Los Angeles has seen a jump in coronavirus cases in all age groups, but the rise is particularly “alarming” among young adults, a county health official said. Above, cars line up for COVID-19 testing at Dodger Stadium.Robert Gauthier/Los Angeles Times/Getty

Why a negative test is not a free pass to party

“Testing on Thursday so you can party on Saturday: That doesn’t work,” warns Barbara Ferrer, director of public health for Los Angeles County in California. You might have received a false negative, you might have been in the early, undetectable stage of infection, or you might get infected after you took the test. Ferrer warned of the issue as the number of cases grew in young adults, who are driving the spread of COVID through the county’s ten million or so inhabitants.

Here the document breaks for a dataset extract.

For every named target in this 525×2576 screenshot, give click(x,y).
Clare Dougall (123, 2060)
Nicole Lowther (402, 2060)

Los Angeles Times | 5 min read

Show us the science behind pandemic policy

Too much of pandemic public-health policy is based on vague or missing science, writes science journalist Roxanne Khamsi. She cites some of the orders that have raised eyebrows, such as South Africa’s ban on the sale of open-toed shoes and Alberta, Canada’s super-short 48-hour quarantine. Rules without clear, science-based substantiation can erode public trust, argues Khamsi.

Wired | 6 min read

Notable quotable

Swedish Prime Minister Stefan Löfven announced a ban on public gatherings of more than eight people as the country seeks to come to grips with a second wave of the pandemic. (Reuters)

Features & opinion

For decades, researchers were baffled by fossils of bizarre living things that dated back to the Ediacaran period, around half a billion years ago. But evidence now suggests that some of these alien-like species were in fact animals — and some even had guts, segmented bodies and other sophisticated features. Discover these bizarre ancient species in the audio version of Nature’s feature, made even more delightful by the sonorous voice of Nature’s Benjamin Thompson.

Nature | 19 min listen

“The idea that scientists build their own equipment is as old as science,” notes neuroscientist Tom Baden, who co-founded an organization that provides training in open-science hardware in Africa. What’s new is the online availability of a vast array of free open-source designs, and the growing ease of building them using 3D printers and hobbyist electronics such as Arduino and Raspberry Pi. Coupled with open-source reagents, these resources are making advanced diagnostics accessible even in resource-poor regions that lack trained technicians, cold storage and reliable power.

Nature | 11 min read

The COVID-19 pandemic threatens to erode huge gains against HIV, tuberculosis, malaria and maternal mortality. As she dedicates herself to the fight against COVID-19, infectious disease researcher Francine Ntoumi looks for silver linings. “To get through my work day after day, this is how I see the COVID-19 pandemic: as an opportunity to build structures that will reduce the burden of all tropical diseases,” writes the head of the Congolese Foundation for Medical Research. “I do not want to think about a world where that does not happen.”

Nature | 5 min read

Image of the week

Credit: Dr. Igor Siwanowicz, HHMI/Nikon Small World

This is the ‘tongue’ — or radula — of a freshwater snail, magnified 40 times. Snails and other gastropods use their radula to scrape the algae that they feed on from rocks and other surfaces. The tiny comb-shaped structures at the edge function like teeth, scraping and cutting up the material before it is swallowed. This close-up was taken by molecular biologist Igor Siwanowicz. It has been colour-coded to show depth — the parts that are closest to the camera are bright pink, and the farthest away are blue. The shot won third place in the Nikon Small World 2020 photomicrography competition. See more of the month’s sharpest science shots, selected by Nature’s photo team.

Quote of the day

The successful transfer of four astronauts to the International Space Station on a SpaceX Crew Dragon spacecraft is a milestone, says Phil McAlister, NASA’s director of commercial spaceflight development. (The New York Times)

Today I’m streaming all Dolly Parton tunes to celebrate her helping to fund the Moderna COVID vaccine candidate. Parton’s US$1-million COVID-19 research fund has also supported research into convalescent plasma.